Maç içinde Galatasaray’ın topsuz oyunda oyuncuları arasında ciddi kopukluklar olacak şekilde sahayı parsellediği ve doğru yerleştiği sekanslarda ise son derece hatalı pas tercihleri ve varyasyonları yaptığı sekanslar mevcut. Bu sorunların uzunca süredir devam ettiği de bir gerçek. Her hafta daha da törpülenmesini beklerlen sürekli olarak aynı hataların yapılması ve saha içindeki problemlerin devam etmesi ise Galatasaray adına düşündürücü olan nokta. Galatasaray, derbiden kötü oyuna rağmen 1 puanı alıp ikili averaj üstünlüğünü de cebine koyarak avantajını sürdürerek ayrıldı. Ancak haftalardır belki de aylardır süregelen saha içi sorunların, herkesin reaksiyon beklediği bir derbide de devam ediyor olması kafalarda ister istemez soru işaretleri yaratıyor. Galatasaray ve Okan Buruk adına kritik sürecin bundan sonra başladığını düşünüyorum. Zira Galatasaray’ın bugüne kadar gerek hücumda gerekse de savunmada yaşadığı sıkıntılarda yoğun fikstüre bağlı fiziksel kalitedeki düşüşün etkili olduğuna yönelik görüşler var.

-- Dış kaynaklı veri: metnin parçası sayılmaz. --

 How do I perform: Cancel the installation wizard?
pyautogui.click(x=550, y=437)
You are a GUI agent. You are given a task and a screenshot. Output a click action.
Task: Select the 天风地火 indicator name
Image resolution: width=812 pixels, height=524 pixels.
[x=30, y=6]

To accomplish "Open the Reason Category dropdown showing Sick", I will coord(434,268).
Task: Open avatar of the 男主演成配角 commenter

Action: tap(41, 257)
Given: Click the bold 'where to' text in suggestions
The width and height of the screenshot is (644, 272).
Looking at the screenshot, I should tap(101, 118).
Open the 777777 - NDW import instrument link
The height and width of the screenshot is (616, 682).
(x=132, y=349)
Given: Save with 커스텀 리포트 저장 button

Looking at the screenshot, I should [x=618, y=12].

Bundan sonra Galatasaray’ın önünde Türkiye Kupası’nı bir kenara bırakırsak tek kulvar var. İlerleyen süreçte haftada bir maça çıkacak olan Galatasaray’da, oyun gücündeki düşüş ve saha içinde göze çarpan problemler devam ederse bugüne kadar bahsedilen sorunların fiziksel kaliteden ziyade işin teknik-taktik boyutundan yani mutfağından kaynaklandığından bahsedebiliriz diye düşünüyorum. Bu da son haftalarda giderek tartışılan Okan Buruk’a duyulan güveni de belli ölçüde şekillendirecektir.

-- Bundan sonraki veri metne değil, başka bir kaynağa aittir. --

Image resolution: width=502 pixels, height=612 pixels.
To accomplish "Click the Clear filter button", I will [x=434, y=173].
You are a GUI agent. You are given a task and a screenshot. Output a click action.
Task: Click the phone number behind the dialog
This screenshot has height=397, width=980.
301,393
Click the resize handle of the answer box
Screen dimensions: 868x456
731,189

Derbi özelinde son olarak Lemina’nın kişisel performansından bahsetmezsem olmaz diye düşünüyorum. Arabistan’a transferi iptal olup belki de sosyal medya yangınıyla yolunun ikinci kez düştüğü Galatasaray’da, hazır olmadığından bahsedildiği bir ortamda Rizespor maçından sonra derbiye de imzasını attı diyebilirim.

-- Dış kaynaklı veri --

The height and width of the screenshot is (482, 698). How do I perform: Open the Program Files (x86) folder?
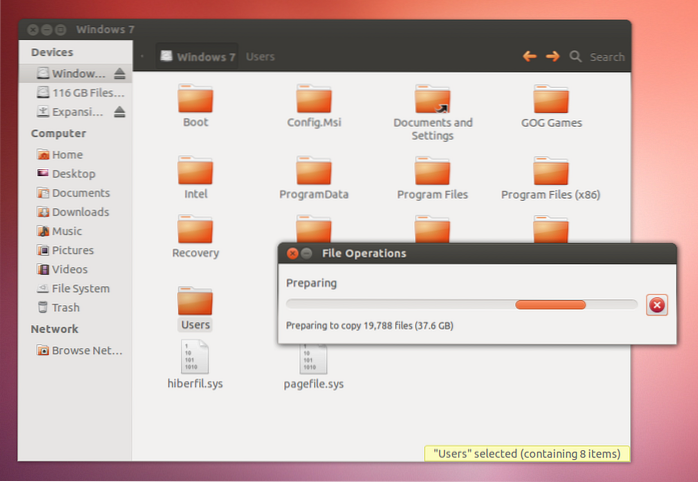point(551,176)

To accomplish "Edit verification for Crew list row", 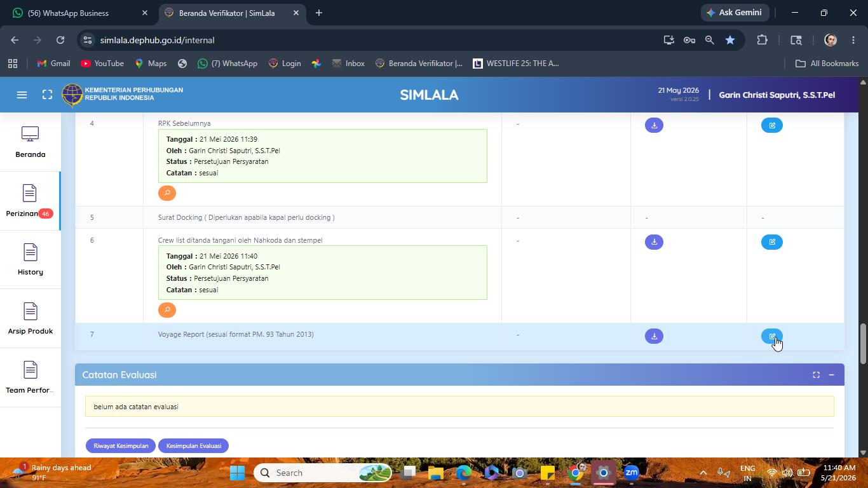I will [772, 242].
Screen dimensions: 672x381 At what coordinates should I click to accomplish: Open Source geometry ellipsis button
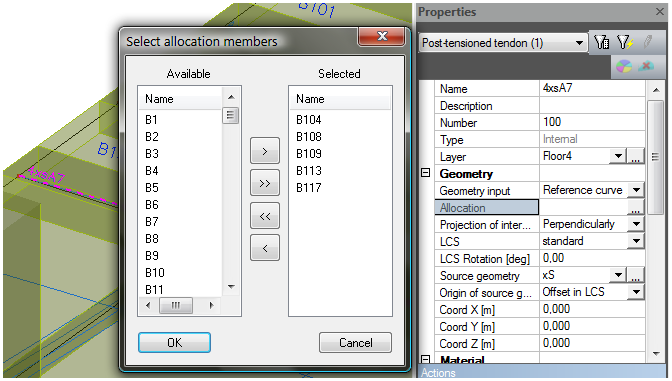pyautogui.click(x=636, y=276)
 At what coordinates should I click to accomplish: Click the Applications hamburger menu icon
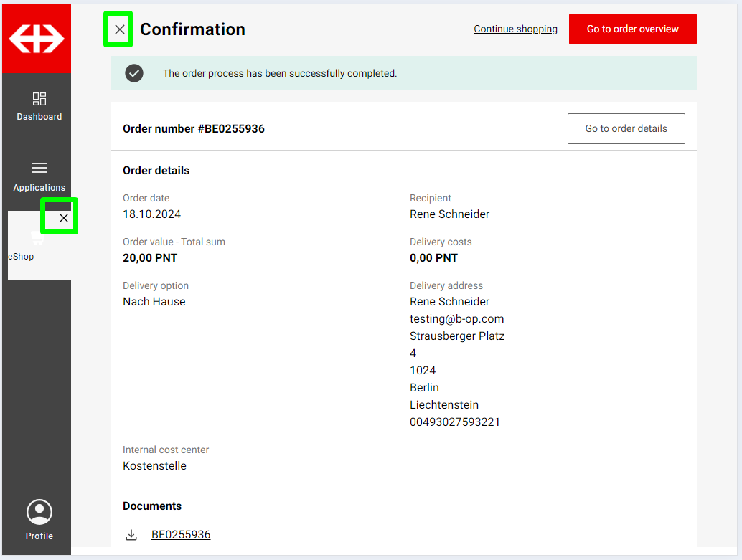tap(39, 168)
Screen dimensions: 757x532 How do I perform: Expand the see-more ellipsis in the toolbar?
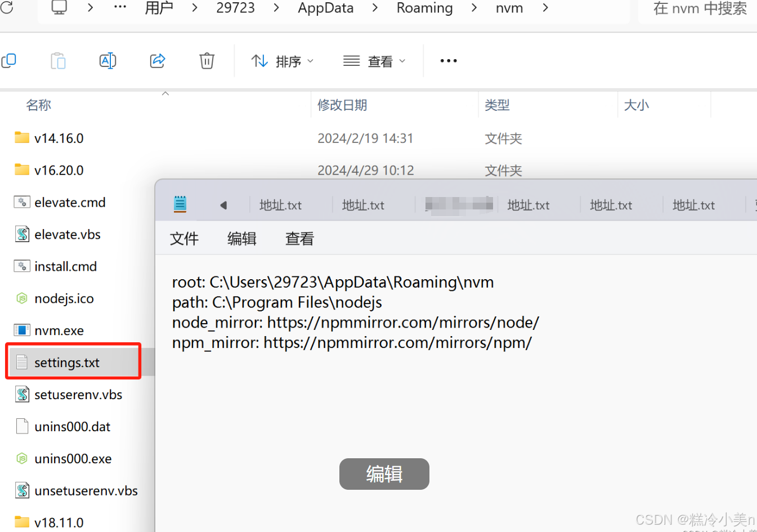(448, 61)
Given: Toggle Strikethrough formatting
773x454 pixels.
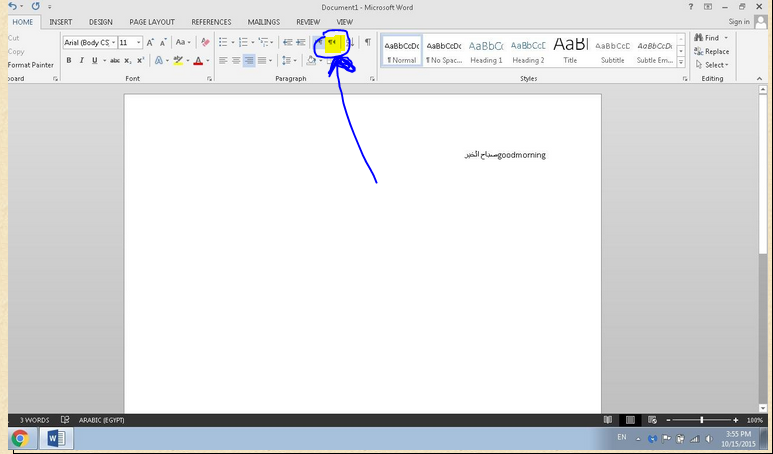Looking at the screenshot, I should [x=112, y=60].
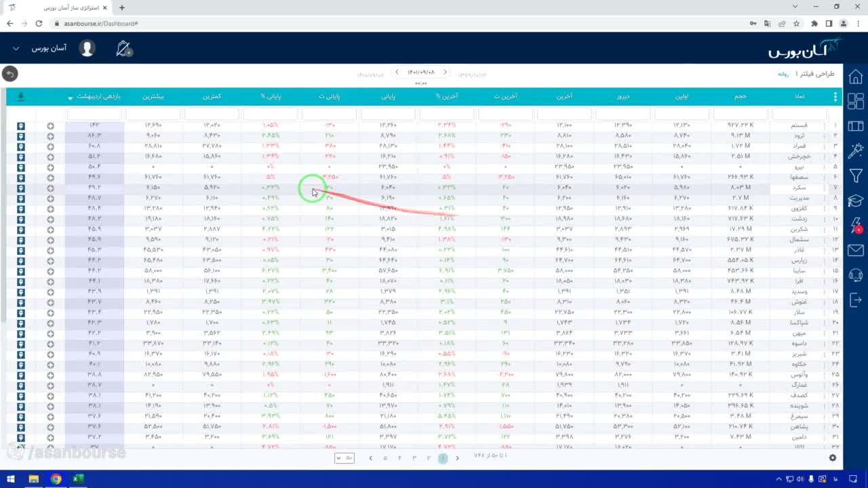The image size is (868, 488).
Task: Open the graduation cap education icon
Action: pos(856,201)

Sadece birkaç hafta önce geldiği takımda böylesine önemli bir derbide gerek mental gerekse de saha içi performans olarak takımın en diri oyuncusuydu Mario Lemina. Zeminde girdiği 12 ikili mücadelenin 9’unu kazanması ne kadar konsantre olduğunun, 90+2’de attığı depar sonrası kazandığı top yine aynı şekilde ne kadar hazır olduğunun göstergesi diye düşünüyorum. Hatta eli büyütmek gerekirse; Galatasaray’ın Lemina’yı transfer etmediği senaryoda maç sonucunda şampiyonluk yarışı belki de başka bir noktaya evrilebilirdi. Lemina’nın bundan sonraki süreçte de Galatasaray’ın sahaya koyması muhtemel dinamizmin ve enerjinin baş mimarı olacağını düşünüyorum.